--- Data for analysis ---

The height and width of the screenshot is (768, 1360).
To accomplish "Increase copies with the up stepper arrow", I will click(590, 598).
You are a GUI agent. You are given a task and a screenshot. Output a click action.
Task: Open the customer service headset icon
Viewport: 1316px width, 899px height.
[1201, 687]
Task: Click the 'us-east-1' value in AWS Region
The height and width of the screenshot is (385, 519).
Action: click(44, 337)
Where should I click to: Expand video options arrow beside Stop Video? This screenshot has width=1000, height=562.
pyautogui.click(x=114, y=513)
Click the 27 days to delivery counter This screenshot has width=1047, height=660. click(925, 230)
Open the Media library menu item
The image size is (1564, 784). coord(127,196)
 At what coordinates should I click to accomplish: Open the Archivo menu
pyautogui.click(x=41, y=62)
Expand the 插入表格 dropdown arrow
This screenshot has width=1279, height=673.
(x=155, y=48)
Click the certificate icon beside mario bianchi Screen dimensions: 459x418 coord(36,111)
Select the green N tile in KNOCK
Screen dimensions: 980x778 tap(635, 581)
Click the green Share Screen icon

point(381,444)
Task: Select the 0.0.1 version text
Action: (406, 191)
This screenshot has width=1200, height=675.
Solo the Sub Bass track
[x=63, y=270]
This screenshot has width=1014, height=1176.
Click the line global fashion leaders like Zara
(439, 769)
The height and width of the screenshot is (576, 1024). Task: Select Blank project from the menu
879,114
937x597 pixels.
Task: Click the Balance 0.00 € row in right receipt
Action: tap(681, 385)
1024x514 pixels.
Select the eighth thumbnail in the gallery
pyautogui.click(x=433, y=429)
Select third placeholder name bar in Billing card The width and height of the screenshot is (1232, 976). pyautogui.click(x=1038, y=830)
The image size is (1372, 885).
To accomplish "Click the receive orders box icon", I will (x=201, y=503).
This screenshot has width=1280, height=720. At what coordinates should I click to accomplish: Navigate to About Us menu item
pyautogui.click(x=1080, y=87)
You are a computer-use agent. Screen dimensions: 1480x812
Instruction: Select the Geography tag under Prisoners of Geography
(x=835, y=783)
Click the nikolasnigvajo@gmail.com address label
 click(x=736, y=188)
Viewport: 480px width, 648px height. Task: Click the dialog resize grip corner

---

## Work instructions:
With no additions or omissions, transcribe every record.

## Solved exercise:
The height and width of the screenshot is (768, 1360).
To accomplish "Increase copies with the up stepper arrow", I will click(590, 598).
You are a GUI agent. You are given a task and a screenshot. Output a click action.
Task: Open the customer service headset icon
Viewport: 1316px width, 899px height.
[1201, 687]
Task: Click the 'us-east-1' value in AWS Region
The height and width of the screenshot is (385, 519).
Action: click(44, 337)
Where should I click to: Expand video options arrow beside Stop Video? This screenshot has width=1000, height=562.
pyautogui.click(x=114, y=513)
Click the 27 days to delivery counter This screenshot has width=1047, height=660. click(925, 230)
Open the Media library menu item
The image size is (1564, 784). coord(127,196)
 At what coordinates should I click to accomplish: Open the Archivo menu
pyautogui.click(x=41, y=62)
Expand the 插入表格 dropdown arrow
This screenshot has width=1279, height=673.
(x=155, y=48)
Click the certificate icon beside mario bianchi Screen dimensions: 459x418 coord(36,111)
Select the green N tile in KNOCK
Screen dimensions: 980x778 tap(635, 581)
Click the green Share Screen icon

point(381,444)
Task: Select the 0.0.1 version text
Action: (406, 191)
This screenshot has width=1200, height=675.
Solo the Sub Bass track
[x=63, y=270]
This screenshot has width=1014, height=1176.
Click the line global fashion leaders like Zara
(439, 769)
The height and width of the screenshot is (576, 1024). Task: Select Blank project from the menu
879,114
937x597 pixels.
Task: Click the Balance 0.00 € row in right receipt
Action: tap(681, 385)
1024x514 pixels.
Select the eighth thumbnail in the gallery
pyautogui.click(x=433, y=429)
Select third placeholder name bar in Billing card The width and height of the screenshot is (1232, 976). pyautogui.click(x=1038, y=830)
The image size is (1372, 885).
To accomplish "Click the receive orders box icon", I will (x=201, y=503).
This screenshot has width=1280, height=720. At what coordinates should I click to accomplish: Navigate to About Us menu item
pyautogui.click(x=1080, y=87)
You are a computer-use agent. Screen dimensions: 1480x812
Instruction: Select the Geography tag under Prisoners of Geography
(x=835, y=783)
Click the nikolasnigvajo@gmail.com address label
 click(x=736, y=188)
Viewport: 480px width, 648px height. Task: Click the dialog resize grip corner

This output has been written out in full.